The week — not the hour — is king for minimum wage compliance
By: Katie Loehrke
Publication: Employment Law & Regulatory Alert
Date Posted: 04/23/2018
An employer may pay employees less than minimum wage for certain hours of work, as long as the individual is paid an average of at least minimum wage for all hours worked in a week, the U.S. Court of Appeals for the Ninth Circuit recently ruled.
The comp plan
In this case (Douglas v. Xerox Business Services), customer service representatives were paid at different rates depending on the tasks performed. For some tasks, including training and meetings, they were paid at a flat rate ($9.04 per hour).
For other tasks, the company paid a variable rate, depending on metrics like customer satisfaction and call length. For instance, an employee with the best quality and efficiency on calls could receive as much as $0.25 per minute ($15.00 per hour). Those lacking in the quality and efficiency departments could receive as little as $0.15 per minute (or $9.00 per hour).
No wages for certain tasks
Since these wages are all above the federal minimum wage of $7.25/hour, everything seems aboveboard so far. But here’s where it gets trickier: after meetings, trainings, and customer calls, the tasks that remained for employees had no specific designated rate.
The employer essentially ignored any work time spent on non-recognized activities. That meant that for certain time periods during their work days, employees received no wages at all.
Weekly minimum wage
At the end of each week, for each employee, the company took wages earned from defined activities during the week, and divided them by the total number of hours worked that week. As long as the employee had earned more than minimum wage for the week as a whole, the employer made no adjustments.
Employees for whom this calculation revealed earnings of less than minimum wage in a particular week had their wages adjusted up to minimum wage for all hours worked that week.
While all employees were all paid at least minimum wage for the week as a whole, the employees in this case alleged that they were instead entitled to at least minimum wage for each individual hour worked.
Minimum wage still met
In this case, even though the Ninth Circuit called the employer’s comp plan “mind-numbingly complex,” it didn’t find that the organization violated the requirement to pay minimum wage. The court noted that under the Fair Labor Standards Act (FLSA), “the relevant unit for determining minimum-wage compliance is the workweek as a whole, rather than each individual hour within the workweek.”
This “per workweek” standard is one that has already been endorsed by the Second, Fourth, Eighth, and D.C. Circuits.
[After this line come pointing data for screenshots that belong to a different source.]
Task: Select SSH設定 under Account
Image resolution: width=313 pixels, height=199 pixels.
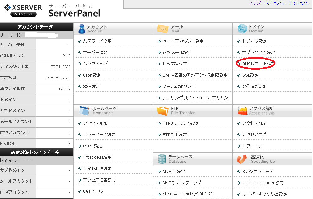Action: (91, 86)
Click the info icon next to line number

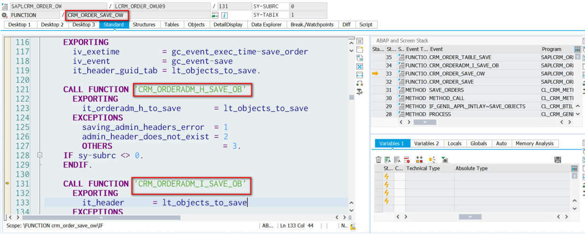click(225, 15)
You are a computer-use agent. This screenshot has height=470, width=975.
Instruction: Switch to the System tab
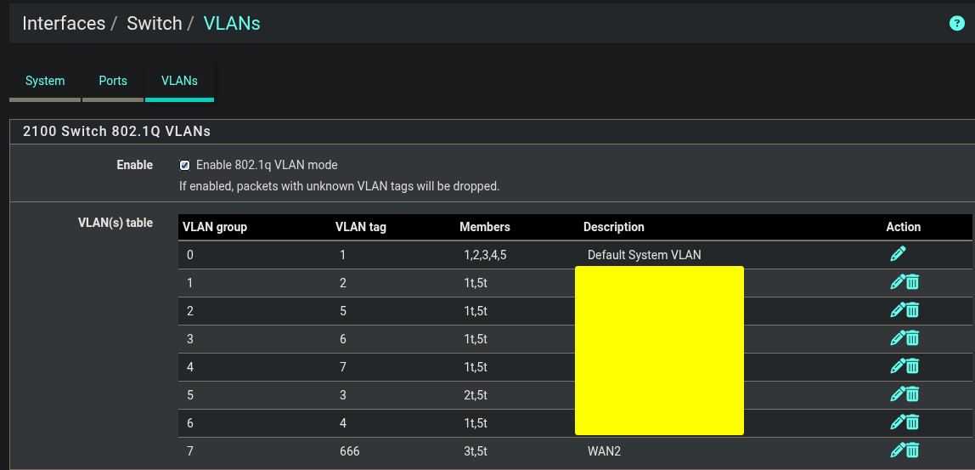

The Ninth Circuit noted in its opinion that, apart from the lower court in this case, just two district courts — one in Rhode Island and one in Massachusetts — have rejected the per-workweek measure.
Why not a straight wage?
A straight wage makes it easy for employees and employers to quickly recognize that minimum wage requirements are being met.
But while the compensation structure in this case is intricate, such a setup may help motivate employees to perform well on — and devote their time to — certain tasks.
Employers in most states have circuit court guidance to support such a plan. They can also take comfort in enforcement guidance from the Department of Labor, which indicates that the employer’s chosen work period will be treated as the unit for minimum wage purposes.
However, companies that choose to implement such a structure might want to consider communicating their legal standing to employees, since it’s common for workers to believe their minimum wage rights pertain to each individual hour worked.
Key to remember: The Ninth Circuit joins several other circuits in the opinion that employees may be paid less than minimum wage for certain hours, as long as they are paid at least an average of minimum wage for all hours worked in the workweek.